The center’s five pillars are programs, research, resources, access to capital and education. So, in addition to the pop-up shops and pilot programs at Howard, the initiatives will also be rolled out across the network. Horne McKinney said that leadership is working to ensure the initiatives aren’t predatory, which means validating and vetting many of the partnerships.
“It’s also really important that with the Black community, you have to have trust,” Horne McKinney said. “So we’re leveraging the brands of Howard and the other HBCUs that we’re partnering with, and PNC, to build that trust and help make sure that programs are impactful and are actually intentional programs to do pilots at Howard — and then help spread that across the network.”
All in all, Horne McKinney wants this center to aid the return of Black business districts and corridors, which will help lead to more generational wealth. When the world starts to see more Black billionaires, she said, she’ll know the tune has changed for Black founders.

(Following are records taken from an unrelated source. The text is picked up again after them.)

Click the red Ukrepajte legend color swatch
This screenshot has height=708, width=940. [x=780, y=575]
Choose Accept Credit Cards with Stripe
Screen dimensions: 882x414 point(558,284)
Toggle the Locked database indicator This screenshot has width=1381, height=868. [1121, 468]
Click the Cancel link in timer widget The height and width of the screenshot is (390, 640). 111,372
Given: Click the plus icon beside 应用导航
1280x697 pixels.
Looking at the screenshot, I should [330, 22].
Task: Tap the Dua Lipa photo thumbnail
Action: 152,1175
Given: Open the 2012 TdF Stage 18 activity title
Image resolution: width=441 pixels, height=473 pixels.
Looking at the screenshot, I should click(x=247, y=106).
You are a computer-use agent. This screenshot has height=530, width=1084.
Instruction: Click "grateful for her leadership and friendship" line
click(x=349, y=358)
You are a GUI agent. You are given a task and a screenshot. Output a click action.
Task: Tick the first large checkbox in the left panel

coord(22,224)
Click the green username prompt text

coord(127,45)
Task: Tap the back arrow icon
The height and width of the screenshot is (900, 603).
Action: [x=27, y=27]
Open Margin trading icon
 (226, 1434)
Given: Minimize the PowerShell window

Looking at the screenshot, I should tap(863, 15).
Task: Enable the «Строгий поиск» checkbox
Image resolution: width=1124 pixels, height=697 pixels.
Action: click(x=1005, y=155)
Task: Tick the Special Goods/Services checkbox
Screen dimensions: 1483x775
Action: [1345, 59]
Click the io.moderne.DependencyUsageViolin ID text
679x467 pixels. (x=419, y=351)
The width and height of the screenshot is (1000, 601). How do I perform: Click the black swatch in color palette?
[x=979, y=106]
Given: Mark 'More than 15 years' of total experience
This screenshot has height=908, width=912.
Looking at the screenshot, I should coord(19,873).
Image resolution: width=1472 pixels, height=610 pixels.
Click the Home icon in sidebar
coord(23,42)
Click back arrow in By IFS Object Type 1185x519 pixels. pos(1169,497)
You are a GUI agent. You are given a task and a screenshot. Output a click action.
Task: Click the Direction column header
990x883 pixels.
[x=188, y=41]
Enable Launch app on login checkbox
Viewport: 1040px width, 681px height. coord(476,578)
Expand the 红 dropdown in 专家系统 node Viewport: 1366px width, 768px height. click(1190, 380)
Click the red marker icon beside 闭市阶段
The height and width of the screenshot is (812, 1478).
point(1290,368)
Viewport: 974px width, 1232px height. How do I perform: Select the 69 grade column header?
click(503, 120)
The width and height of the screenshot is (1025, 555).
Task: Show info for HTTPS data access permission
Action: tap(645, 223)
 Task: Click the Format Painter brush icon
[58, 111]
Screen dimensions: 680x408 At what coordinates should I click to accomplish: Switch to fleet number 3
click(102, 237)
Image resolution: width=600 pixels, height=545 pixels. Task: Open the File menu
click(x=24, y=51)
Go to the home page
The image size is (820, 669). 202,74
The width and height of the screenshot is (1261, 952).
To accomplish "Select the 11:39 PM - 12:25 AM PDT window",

The funding from PNC is part of an $88 billion community benefits plan from PNC, with $1.5 billion being used to support Black Americans in low- and moderate-income communities. At a launch event Tuesday, PNC and Howard also gave out $25,000 grants ($250,000 in total) to HBCUs trying to build entrepreneurial resources. They distributed an additional $10,000 in faculty fellowship grants to those conducting research on Black entrepreneurs.
The program launch will culminate in a national conference taking place in DC June 14-16.
Richard Bynum, chief corporate responsibility officer for PNC, said that these grants and initiatives aim to build out a curriculum, resources, infrastructure and connectivity in an already existing network to strengthen the opportunities for Black founders
“Ultimately, we want to grow and create as many entrepreneurs moving to scale and, going forward, be true, resilient businesses as we possibly can,” he said.